Clinical staff recorded risk assessments for all patients but were not so good at developing management plans in line with the assessments.

During our inspection we observed that some patients, on wards for both younger and older adults, were being secluded (nursed in isolation from other patients) without the safeguards and checks set out in the Mental Health Act Code of Practice being followed.

Before our inspection, the trust had identified problems with provision for older people and we agreed that this was the case for both inpatient and community services. Temporary nurses work many shifts on the older people’s wards at Bushey Fields hospital due to unfilled staff vacancies. We observed restrictive practices on both Malvern and Holyrood wards and we concluded that patients’ dignity and privacy were not always respected on Holyrood ward. The latter was due to a combination of an unsafe ward environment and staff practices. We also concluded that there was no clear vision for the future of community mental health services for older people in Dudley and Walsall.

The quality of mental health care provided to children and adolescents was good but was only available during office hours. Young people with a mental health problem could not access specialist help out of hours and there was no intensive home care provision to support children and young people in a crisis. Children and young people were waiting a long time to receive the right service after initially being referred.

We found that application of the Mental Health Act across the services was good. People were lawfully detained and had their rights read to them at the appropriate times. People’s access to independent mental health advocacy (IMHA) varied across the trust as it was not clear that a referral to IMHA had been made when people lacked capacity.

Intelligent Monitoring

We use our system of intelligent monitoring of indicators to direct our resources to where they are most needed. Our analysts have developed this monitoring to give our inspectors a clear picture of the areas of care that need to be followed up. Together with local information from partners and the public, this monitoring helps us to decide when, where and what to inspect.

Mental Health Act Commissioner reports

Each year, we visit all NHS trusts and independent providers who care for people whose rights are restricted under the Mental Health Act to monitor the care they provide and check that patients' rights are met.

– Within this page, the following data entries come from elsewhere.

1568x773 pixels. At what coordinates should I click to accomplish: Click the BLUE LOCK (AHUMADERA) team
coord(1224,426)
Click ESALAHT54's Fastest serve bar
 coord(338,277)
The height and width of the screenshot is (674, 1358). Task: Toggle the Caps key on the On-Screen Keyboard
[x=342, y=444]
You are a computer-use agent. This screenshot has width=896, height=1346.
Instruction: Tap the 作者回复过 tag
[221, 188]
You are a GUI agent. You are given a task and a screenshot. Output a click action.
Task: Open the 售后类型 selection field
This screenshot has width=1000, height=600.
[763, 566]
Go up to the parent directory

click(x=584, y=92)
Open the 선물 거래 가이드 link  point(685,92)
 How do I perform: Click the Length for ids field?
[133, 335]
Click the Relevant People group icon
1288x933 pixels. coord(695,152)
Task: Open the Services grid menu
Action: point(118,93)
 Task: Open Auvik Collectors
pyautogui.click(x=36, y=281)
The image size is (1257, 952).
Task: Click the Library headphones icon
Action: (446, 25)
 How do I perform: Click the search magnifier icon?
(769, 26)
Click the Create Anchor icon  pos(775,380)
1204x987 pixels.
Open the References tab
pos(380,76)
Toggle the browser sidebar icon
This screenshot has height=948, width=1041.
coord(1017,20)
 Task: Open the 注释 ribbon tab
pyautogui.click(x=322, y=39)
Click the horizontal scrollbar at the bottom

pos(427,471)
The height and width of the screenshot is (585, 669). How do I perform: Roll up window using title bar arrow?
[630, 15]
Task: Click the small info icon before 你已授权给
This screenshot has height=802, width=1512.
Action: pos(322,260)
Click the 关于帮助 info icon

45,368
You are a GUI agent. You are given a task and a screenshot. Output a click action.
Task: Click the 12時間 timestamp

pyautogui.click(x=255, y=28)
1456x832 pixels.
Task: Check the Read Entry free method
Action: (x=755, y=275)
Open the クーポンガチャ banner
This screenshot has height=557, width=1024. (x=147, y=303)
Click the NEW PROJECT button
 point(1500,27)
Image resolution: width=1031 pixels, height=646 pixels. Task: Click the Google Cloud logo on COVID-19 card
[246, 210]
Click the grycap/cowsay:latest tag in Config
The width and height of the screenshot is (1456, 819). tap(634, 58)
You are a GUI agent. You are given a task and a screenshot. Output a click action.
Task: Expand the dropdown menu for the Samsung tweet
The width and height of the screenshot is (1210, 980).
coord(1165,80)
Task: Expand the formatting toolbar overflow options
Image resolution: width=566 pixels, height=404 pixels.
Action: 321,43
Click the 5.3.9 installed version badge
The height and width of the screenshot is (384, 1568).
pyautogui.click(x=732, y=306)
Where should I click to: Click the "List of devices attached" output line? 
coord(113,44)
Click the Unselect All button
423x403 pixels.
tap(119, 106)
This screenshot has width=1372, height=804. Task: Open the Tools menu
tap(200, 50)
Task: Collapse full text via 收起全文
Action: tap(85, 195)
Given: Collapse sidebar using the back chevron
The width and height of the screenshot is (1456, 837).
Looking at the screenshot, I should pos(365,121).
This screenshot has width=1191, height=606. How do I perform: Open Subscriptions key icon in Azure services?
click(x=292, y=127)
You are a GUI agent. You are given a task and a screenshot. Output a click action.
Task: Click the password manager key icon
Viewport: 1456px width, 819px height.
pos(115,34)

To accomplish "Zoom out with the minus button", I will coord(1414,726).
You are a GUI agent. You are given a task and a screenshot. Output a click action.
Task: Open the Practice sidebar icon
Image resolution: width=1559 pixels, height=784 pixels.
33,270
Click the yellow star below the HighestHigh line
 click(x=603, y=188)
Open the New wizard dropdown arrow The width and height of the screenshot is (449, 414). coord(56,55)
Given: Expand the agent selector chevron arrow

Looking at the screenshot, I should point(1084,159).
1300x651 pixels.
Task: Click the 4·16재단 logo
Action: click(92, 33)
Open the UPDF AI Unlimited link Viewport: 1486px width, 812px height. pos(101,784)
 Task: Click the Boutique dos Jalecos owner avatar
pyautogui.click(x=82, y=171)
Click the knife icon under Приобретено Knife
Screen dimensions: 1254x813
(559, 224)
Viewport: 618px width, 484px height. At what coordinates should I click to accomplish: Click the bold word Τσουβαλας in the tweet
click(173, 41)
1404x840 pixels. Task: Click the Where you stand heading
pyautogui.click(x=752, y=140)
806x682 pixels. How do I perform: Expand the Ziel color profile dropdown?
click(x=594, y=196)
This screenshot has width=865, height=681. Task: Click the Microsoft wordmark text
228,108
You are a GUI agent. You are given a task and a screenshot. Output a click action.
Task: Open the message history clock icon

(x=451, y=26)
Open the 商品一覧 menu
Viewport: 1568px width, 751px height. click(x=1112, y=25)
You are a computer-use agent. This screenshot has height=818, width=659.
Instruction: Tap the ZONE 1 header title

Immediate concerns raised by patients on those visits are discussed, if appropriate, with hospital staff.

Our Mental Health Act Commissioners may carry out a number of visits to each provider over a 12-month period, during which they talk to detained patients, staff and managers about how services are provided. In the past, we summarised themes from the visits and published an annual statement followed by the provider's response where applicable. We are looking at different ways to indicate the outcomes of our monitoring in the future.